The Old House is a Grade II listed building in the Dorset local planning authority area, England. First listed on 22 February 1988. House. 11 related planning applications.
The Old House
- WRENN ID
- rusted-parapet-pigeon
- Grade
- II
- Local Planning Authority
- Dorset
- Country
- England
- Date first listed
- 22 February 1988
- Type
- House
- Source
- Historic England listing
Description
The Old House is a house dating back to the 17th century, with alterations and additions from the mid-19th century. The front of the building is constructed from coursed squared stone, with rubble stone on the rear, and features plain tile roofs to the main elevations and Welsh slate elsewhere. The house has a roughly L-shaped plan, consisting of a 17th-century range built along an east-west axis, a 2-storey rear outshut, a 19th-century entrance range added to the rear right, and further 19th-century additions extending to the west.

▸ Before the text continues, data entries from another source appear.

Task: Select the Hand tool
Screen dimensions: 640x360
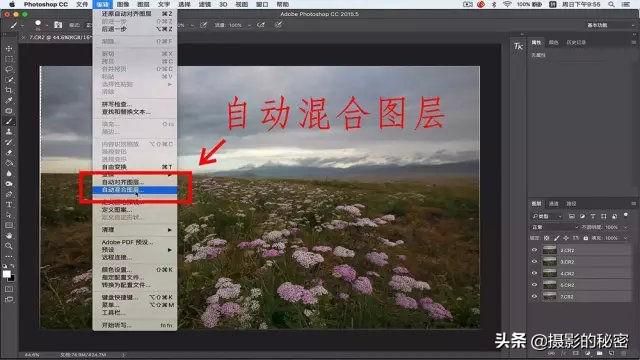Action: [x=9, y=236]
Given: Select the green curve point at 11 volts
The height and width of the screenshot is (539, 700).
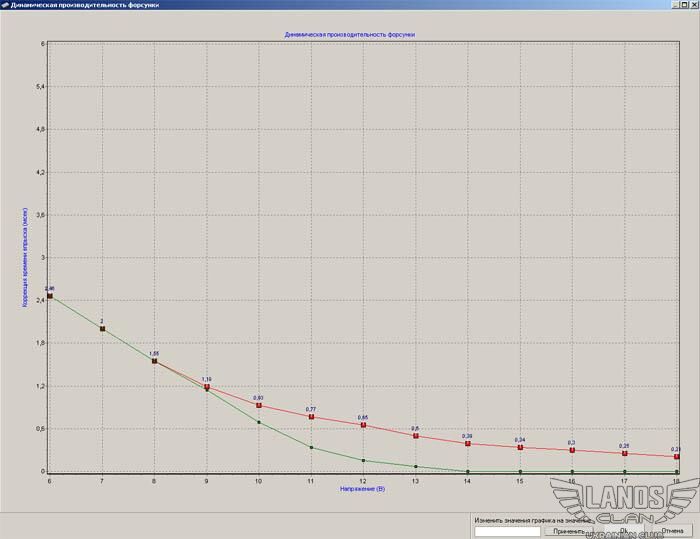Looking at the screenshot, I should click(x=311, y=448).
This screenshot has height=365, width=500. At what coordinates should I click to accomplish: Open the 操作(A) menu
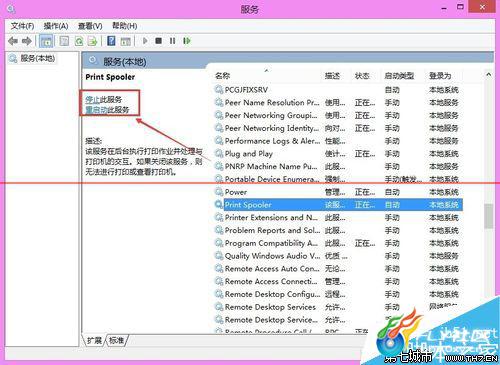(x=56, y=26)

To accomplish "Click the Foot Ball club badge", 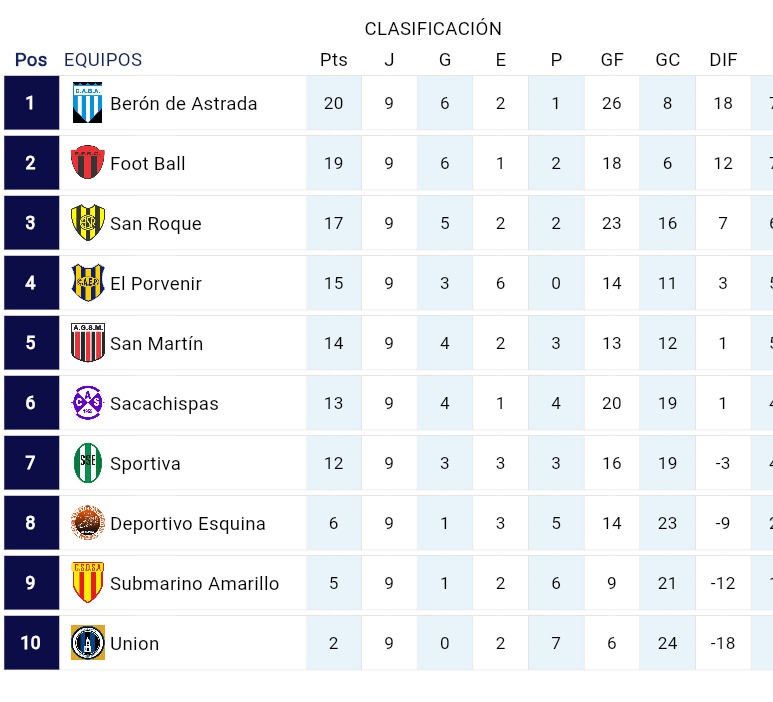I will pos(87,163).
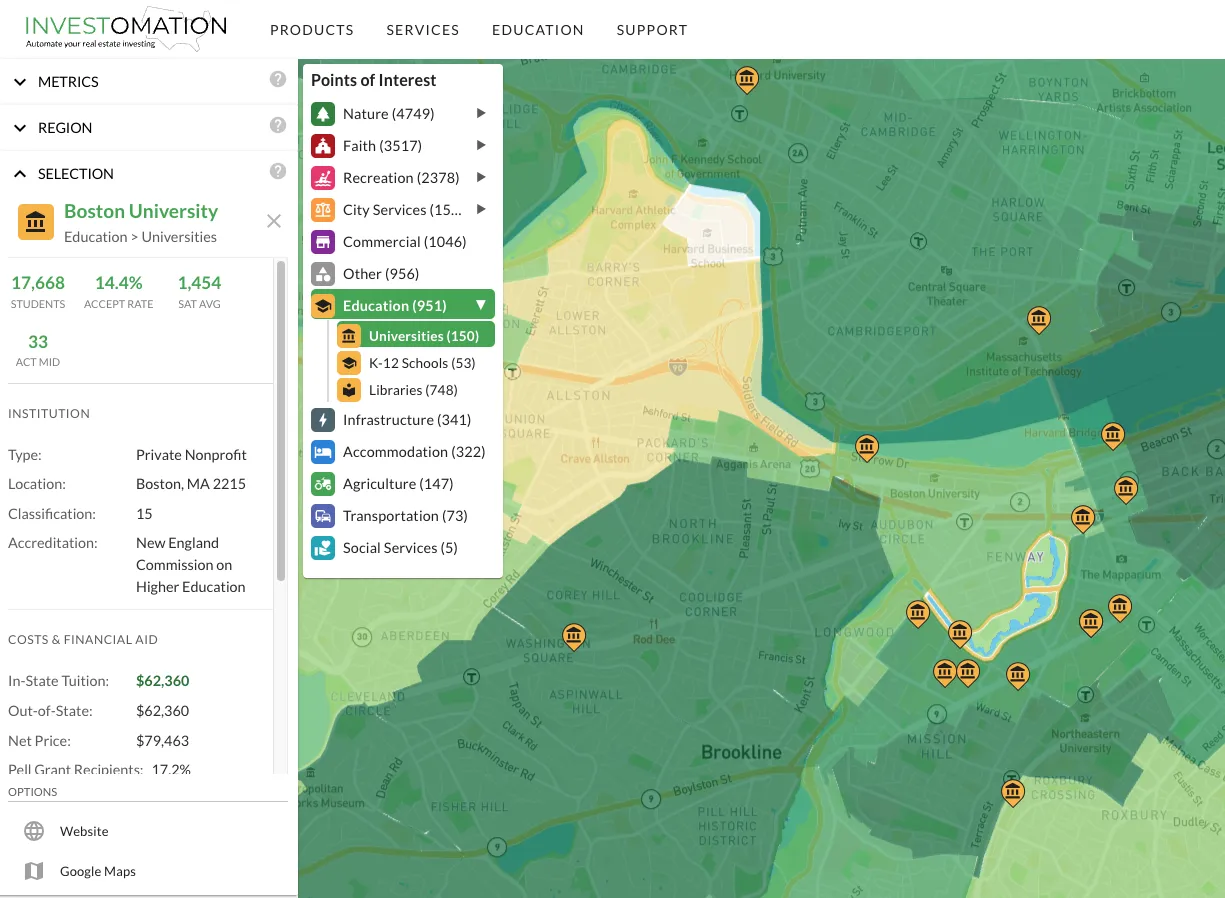Toggle K-12 Schools (53) layer
Screen dimensions: 1225x898
coord(421,363)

The east (entrance) front has three bays, the two left bays being narrower and capped with gables. A central 6-panel door with an overlight sits within a deep porch with cusped fluting to the columns, a panelled frieze, a cornice, and a blocking course. Double-chamfered, mullioned, and transomed windows with margin glazing bars and hoodmoulds are present, with three lights flanking the door on the ground and first floors, a two-light window over the door, and a single light centrally to the gable. The roof is steeply pitched, with shouldered and corniced end stacks.
The south (garden) front exhibits a projecting right-hand block with a plinth and quoins. A 20th-century board door sits centrally within a cusped-panelled architrave under a corbelled pediment displaying a Sun Insurance plaque. Three-light windows flank the door on each floor. Original 17th-century features include ablocked, quoined doorway with a shallow segmental-arched monolithic lintel and a double-chamfered window with a hoodmould above. 19th-century additions step down on the left; small-pane windows are present, the right-hand additions being transomed and the left-hand additions featuring segmental arches, flanking a central door.
The north front features a strap-hinged board door with an overlight on the right side of the outshut. The outshut is characterised by double-chamfered windows with ribbed mullions of two and three lights to the ground floor, and two lights above. A 20th-century dormer is visible on the east-west range, while the north-south range has a two-light window with a hoodmould to both the ground and attic floors (the ground floor window is blocked).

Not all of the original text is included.